Her neyse, baban bu adamla aslında çok iyi anlaştı. Adamın bir asalet unvanı da var.” Mrs. Talbot kızının yüzündeki alaycı ifade karşısında kızarmıştı. “İsmi, Lorenzo di Tancredi, Montreal’e Kontu.” Darcy, küçümsercesine burun bükmüştü. “Babamın neden onunla iyi anlaştığı şimdi belli oldu. Zaten her zaman asalet meraklısıydı.” “Hayatım, babana karşı bu denli katı olmamalısın…” “Tanrı aşkına, anne ne bekliyordun?
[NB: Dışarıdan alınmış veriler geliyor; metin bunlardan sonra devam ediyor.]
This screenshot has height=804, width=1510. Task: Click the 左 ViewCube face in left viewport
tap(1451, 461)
Babam her zaman, benim ailenin ümitlerini boşa çıkarttığımı söylemez mi? Okuldan birincilikle mezun olduğumda bile memnun olmamıştı da, zengin ve asil birini bulup hepimizi, fakirlikten kurtarmadığım için şikâyet etmişti. Babamın tek değer verdiği, o kahrolasıca köşk ve aile adımız.” Genç kız, aldırmaz bir tavırla omuz silkmişti. “Onunla hiçbir zaman anlaşamadık ve artık ikimiz için de çok geç. Her neyse, neler olup bittiğini hala anlatmadın.” “Şey…” Mrs. Talbot, duraklamıştı.
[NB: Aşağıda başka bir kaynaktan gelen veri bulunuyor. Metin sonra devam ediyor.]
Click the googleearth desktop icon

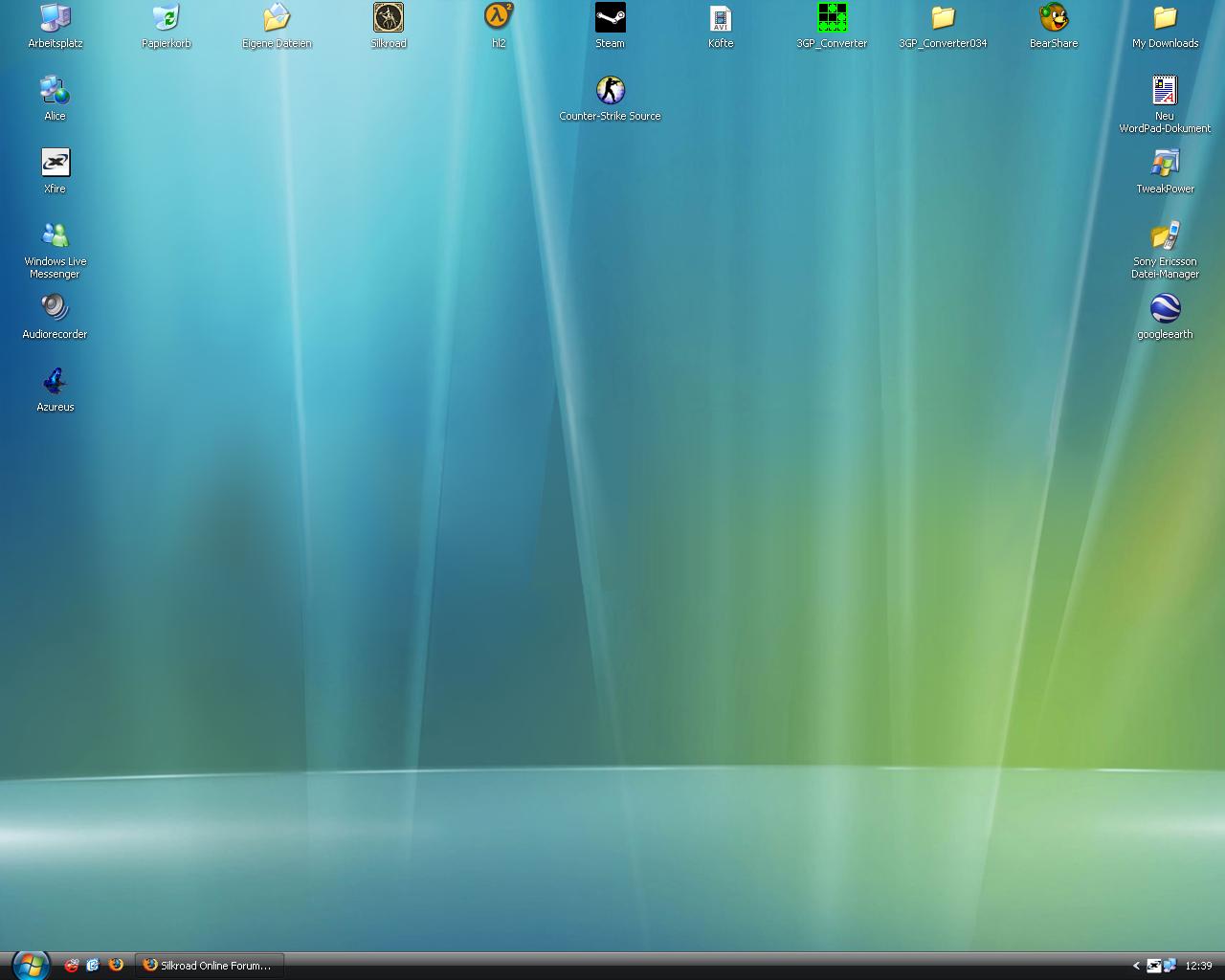(1165, 309)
“Baban, doğal olarak, köşkü satmaya razı olmakta güçlük çekti…” “Yani adamı geri mi çevirdi? “ diye sormuştu Darcy, şaşkın bir ifadeyle. “Babam bile bu denli saçmalık yapamaz. Bankaya borcunu nasıl ödeyecek?” Albay Talbot, yıllardan beri çabuk zengin olma hayalleriyle, aileye ait birçok araziyi satıp riskli yatırımlar yapmış ve hiçbirinde de başarılı olamamıştı. Darcy, babasının ziyan ettiği paraları düşündükçe, hala ürperiyordu. Albay’ın zengin olma hevesi yüzünden, aileye ait bütün araziler satılmış, ellerinde yalnızca köşk kalmıştı. Albay Talbot, aslında son derece beceriksiz ama bunu bir türlü kabul edemeyen bir adamdı. Aileden kalma geniş araziler ve Belmont Hall kendisinin olduğunda, ne denli büyük bir işadamı olabileceğini kanıtlamak sevdasıyla birçok yatırım girişiminde bulunmuştu. Darcy, babasının ilk denemelerinden biri olan şarapçılığı hatırlayınca, ürperdi. Bütün üzümler, asmalara musallat olan bir virüsün etkisiyle çürüyüp gitmiş, bu uğurda hiç de küçük sayılmayacak bir servet ziyan olmuştu. Albay, daha sonra bir vizon çiftliği kurmaya kalkışmış, ama Suffolk’un nemli iklimi, vizonların yaşamasına elverişli olmadığından, o yatırımda ziyanlar listesine eklenmişti. Genç kız, babasının fikirlerine artık hiç güvenmiyordu. Albay, kendi çıkarlarını korumak için hiçbir çılgınlıktan kaçınmayacak yaradılışa sahipti. Bu uğurda, çok gurur duyduğu aile mirasını bile harcadıktan sonra, kızlarını tehlikeye atmaktan çekinmeyeceği, belliydi. Bankaya olan borcunu ödemek için gereken parayı bulamıyor, biriken faiz borçları anaparaya eklendikçe daha da batağa saplanıyordu. Darcy, elinde olmadan kız kardeşine acıdığını hissetti.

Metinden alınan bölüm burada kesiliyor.